UFRJ/HUCFF - Hospital Universitário Clementino Fraga Filho (RJ) — Prova 2025

Enunciado

Homem, 40 anos, iniciou, há 2 meses, quadro de fraqueza proximal e simétrica. Exame físico: sem lesões de pele. Exame laboratorial: creatinofosfoquinase (CPK) ˃ 10 vezes o limite superior da normalidade. Biópsia muscular: muita necrose e pouca inflamação muscular. Pode-se afirmar que um dos anticorpos associado a esta doença é o anticorpo contra:

Alternativas

  1. A) Sintetase por anti-Jo1.
  2. B) RNA polimerase 3.
  3. C) Hidroximetilglutaril-coenzima redutase.
  4. D) Mi 2.

Pérola Clínica

Fraqueza proximal + CPK ↑↑ + Necrose (sem inflamação) → Miopatia Necrosante (Anti-HMGCR).

Resumo-Chave

A Miopatia Necrosante Imunomediada (MNIM) apresenta-se com fraqueza grave e biópsia com necrose proeminente, frequentemente associada ao anticorpo anti-HMGCR.

Contexto Educacional

A Miopatia Necrosante Imunomediada (MNIM) é uma entidade clínica distinta dentro do espectro das miopatias inflamatórias. O reconhecimento do anticorpo anti-HMGCR mudou o entendimento sobre a toxicidade muscular por estatinas, revelando que em alguns pacientes a droga desencadeia um processo autoimune persistente. O tratamento da MNIM é desafiador e geralmente requer corticoterapia em altas doses associada a outros agentes imunossupressores, como metotrexato, azatioprina ou rituximabe. A imunoglobulina intravenosa também tem demonstrado grande eficácia, especialmente nos casos refratários ou associados ao anti-HMGCR.

Perguntas Frequentes

O que caracteriza a Miopatia Necrosante Imunomediada (MNIM)?

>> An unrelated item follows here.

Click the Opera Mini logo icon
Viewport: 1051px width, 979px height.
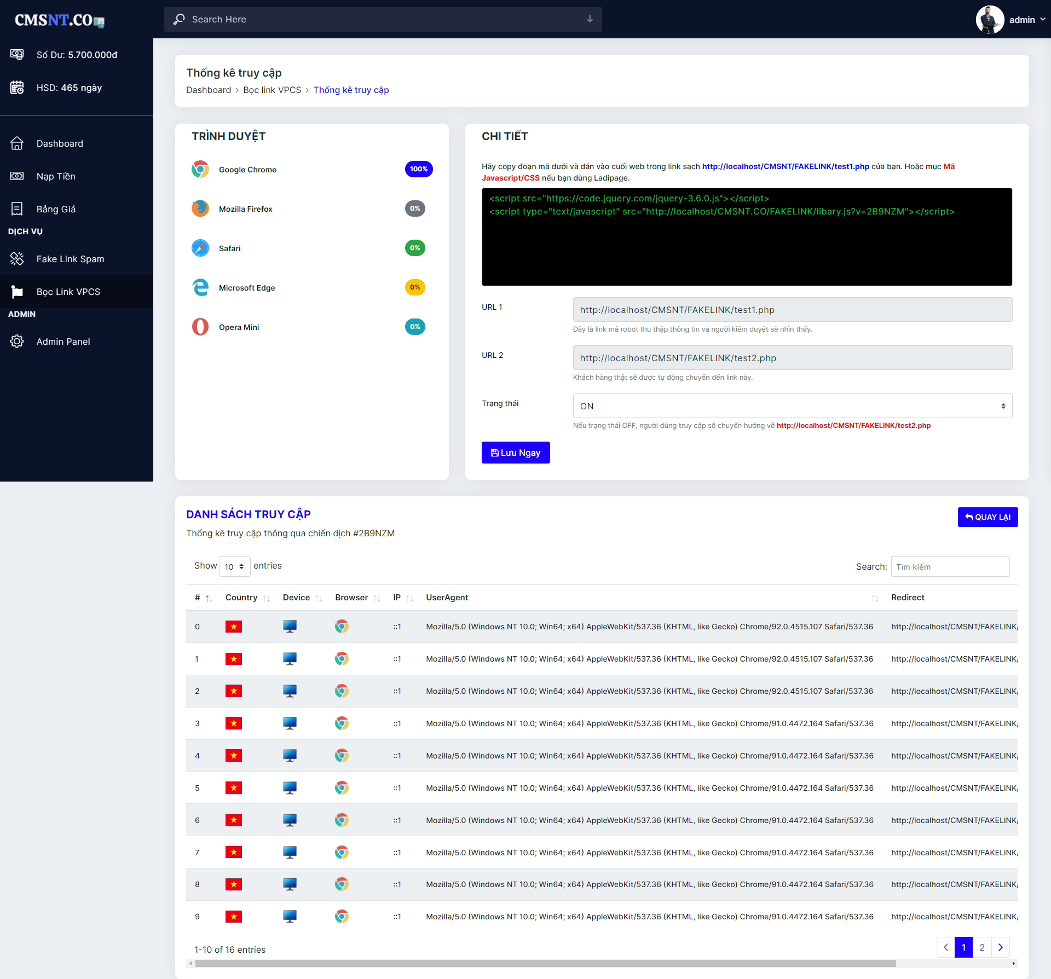click(200, 327)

A MNIM é um subgrupo das miopatias inflamatórias idiopáticas caracterizado clinicamente por fraqueza muscular proximal simétrica de início subagudo e níveis muito elevados de CPK. Histologicamente, a biópsia muscular revela necrose de fibras musculares e regeneração, com mínimo ou nenhum infiltrado inflamatório linfocitário, o que a distingue da polimiosite e dermatomiosite.

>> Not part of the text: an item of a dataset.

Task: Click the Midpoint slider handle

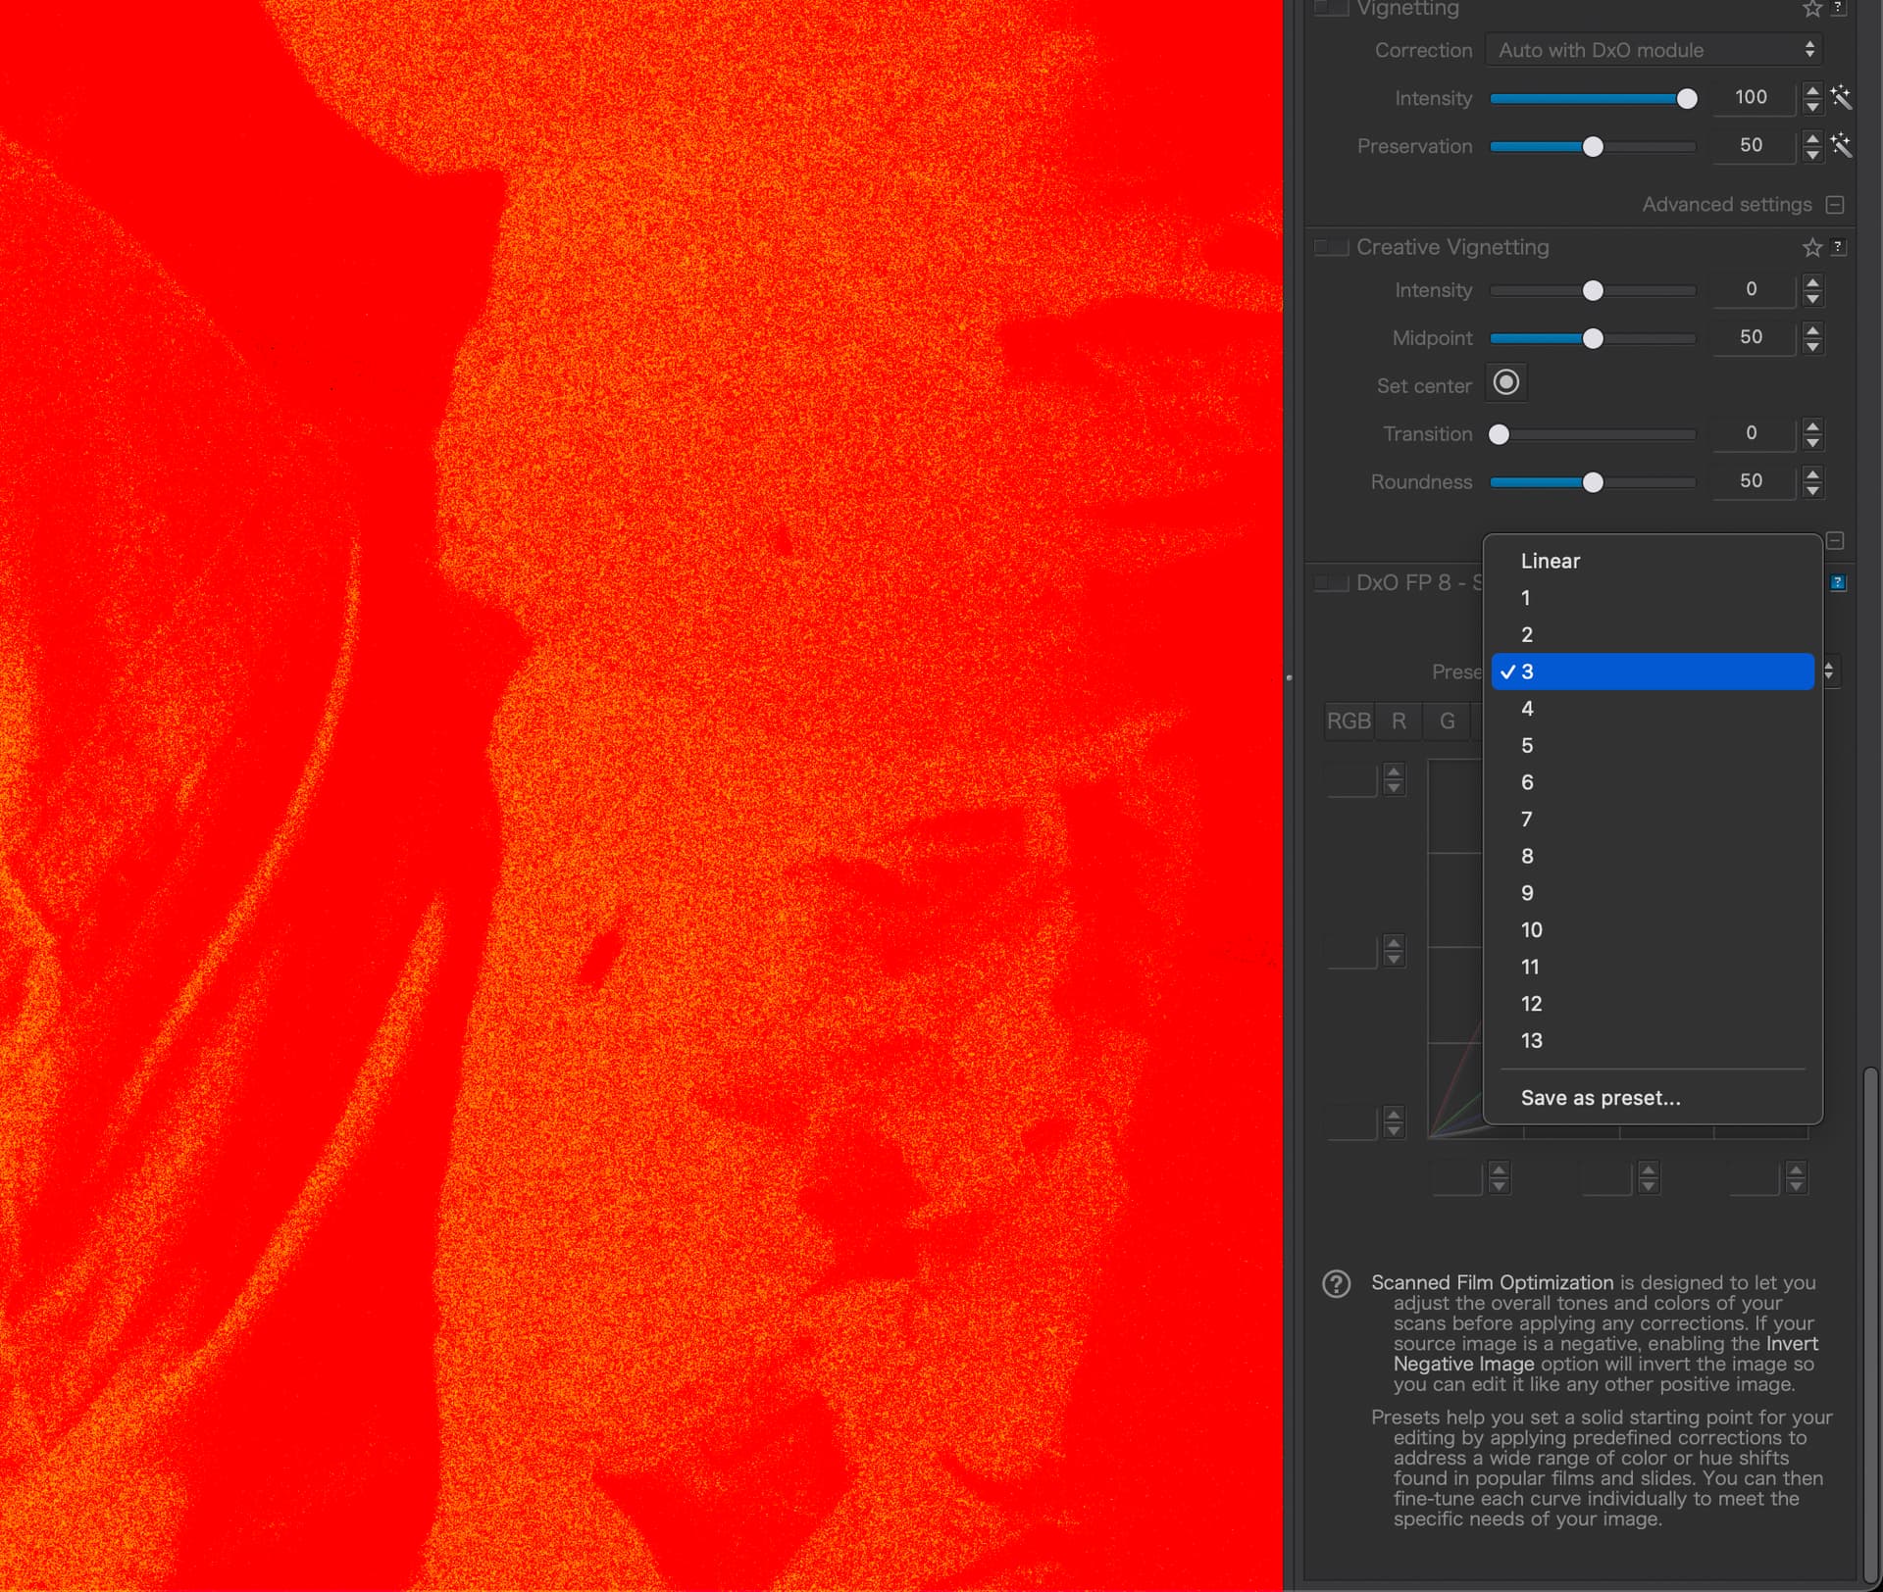Action: [1593, 338]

Qual a relação entre estatinas e o anticorpo anti-HMGCR?

O anticorpo contra a 3-hidroxi-3-metilglutaril-coenzima A redutase (anti-HMGCR) é altamente específico para um tipo de MNIM. Em muitos casos, o desenvolvimento dessa autoimunidade está associado à exposição prévia a estatinas. Diferente da miopatia tóxica por estatina comum, a MNIM não melhora apenas com a suspensão da droga, exigindo imunossupressão agressiva.

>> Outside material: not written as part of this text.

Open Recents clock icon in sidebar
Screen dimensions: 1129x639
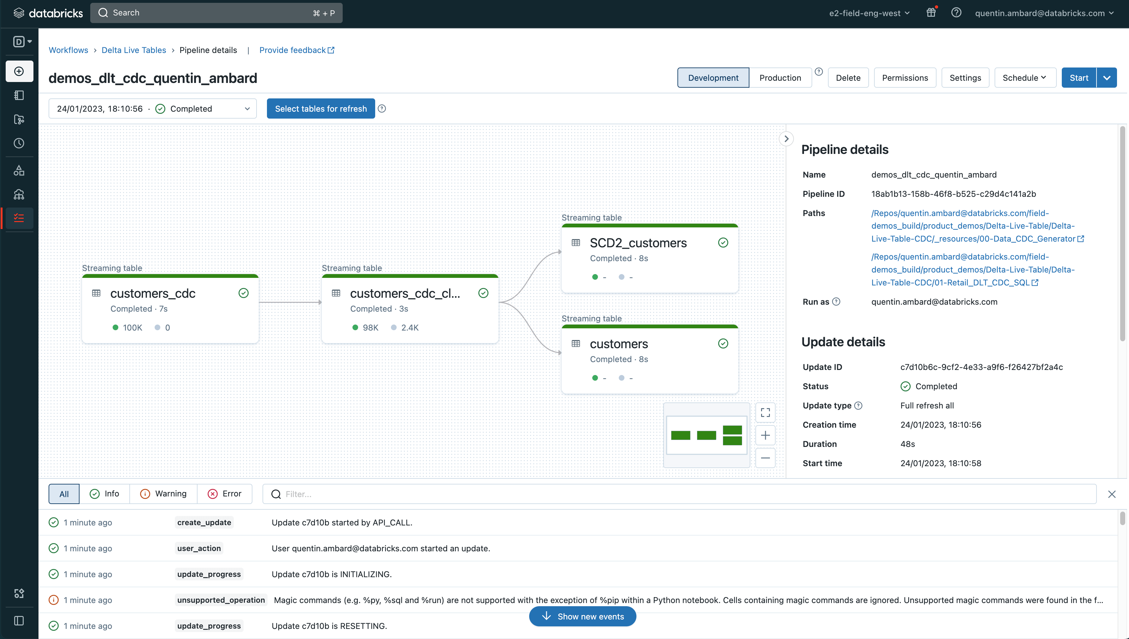19,143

Como é feito o diagnóstico definitivo da MNIM?

O diagnóstico baseia-se na combinação de quadro clínico de miopatia proximal, elevação acentuada de enzimas musculares, achados específicos na biópsia muscular (necrose sem inflamação) e a presença de autoanticorpos específicos, como o anti-HMGCR ou o anti-SRP (signal recognition particle).